O Capítulo II (Da conduta profissional do jornalista), artigo 5º: “é direito de o jornalista resguardar o sigilo da fonte”. No caso da Escola Base, o off foi muito utilizado, porém de maneira equivocada como já foi explicado. O jornal Folha da Tarde revelou uma fonte, tendo um comportamento ético questionável, já que traiu um compromisso de sigilo com a mesma. Quando o jornalista afirma pra fonte que o nome ou imagem da mesma não será exposto e descumpre com o acordo, está indo contra o código. Neste caso inclusive a integridade física da fonte é posta em risco.
O capítulo III (Da responsabilidade profissional do jornalista), artigo 12, deixa claro que se “deve buscar provas que fundamentem as informações de interesse público”. Na falta de provas o caso da Escola recorre apenas a opiniões e desabafos dos acusadores.
Em manchetes dos jornais os acusados são tratados como culpados e da pior maneira possível, desta forma os jornalistas descumpriram com o código de ética que deixa claro que se deve tratar com respeito todas as pessoas mencionadas nas informações que divulgar.
Sendo assim a mídia que em 1994 apurou o caso da Escola Base e descumpriu a várias normas do código está sujeita às penalidades de observação, advertência, suspensão e exclusão do quadro social do sindicato e à publicação da decisão da comissão de ética em veículo de ampla circulação. Como deixa claro o próprio código.

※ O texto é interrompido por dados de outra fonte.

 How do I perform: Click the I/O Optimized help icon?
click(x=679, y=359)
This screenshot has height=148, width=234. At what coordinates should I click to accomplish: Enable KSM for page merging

4 O Caso Escola Base e o Estatuto da Criança e do Adolescente
O Estatuto da Criança e do Adolescente prevê a proteção integral à criança e ao adolescente. No caso da Escola Base muitas normas previstas no Estatuto foram descumpridas, visto que, as crianças foram expostas na mídia dando entrevista, além de darem declarações à polícia e irem aos suspeitos locais do crime sem o acompanhamento de psicólogos.
As crianças foram expostas ao constrangimento e terror, como afirma o capítulo II (Do Direito à Liberdade, ao Respeito e à Dignidade), art. 18 do Estatuto: “é dever de todos velarem pela dignidade da criança e do adolescente, pondo-os a salvo de qualquer tratamento desumano, violento, aterrorizante, vexatório ou constrangedor”.
As crianças cuja família acusava os funcionários da Escola, tanto Rodrigo filho do casal: Saulo e Mauro que viu os pais serem ofendidos passaram por tamanha irresponsabilidade da polícia, órgão que deve zelar pela integridade física e também emocional dos cidadãos.


5 CONSIDERAÇÕES FINAIS
De acordo com o levantamento teórico realizado, percebe-se que a imprensa que deve transmitir a informação correta, ouvir os dois lados de um caso, expor para o telespectador ou leitor a situação e não tomar um lado como verdadeiro e divulgar o que julga como certo sem provas.
O caso da Escola Base retratado neste artigo trouxe a tona o Código de Ética dos jornalistas que foi brutalmente ofendido pela imprensa de 94 que agiu contra muitos preceitos deste. O Estatuto da Criança e do Adolescente também mostra como a mídia agiu de maneira irregular com as crianças deste fato que eram vítimas de abuso sexual segundo acusações.
Notamos a polícia por vezes sem experiência para apurar o caso e fazendo da mídia uma parceira para se destacar. Pessoas envolvidas diretamente e indiretamente no caso (parente dos acusadores, por exemplo) dão declarações e depois às desmentem, demonstrando que a massa queria participar de um caso grave sem atitudes éticas.
Diante deste acontecimento considerando marco na história da mídia brasileira, podem ser retiradas várias amostras de como a imprensa não deve agir, para evitar processos e preservar a vida de inocentes.



REFERÊNCIAS
RIBEIRO, Alex. Caso Da Escola Base: os abusos da imprensa: Ática , 1995.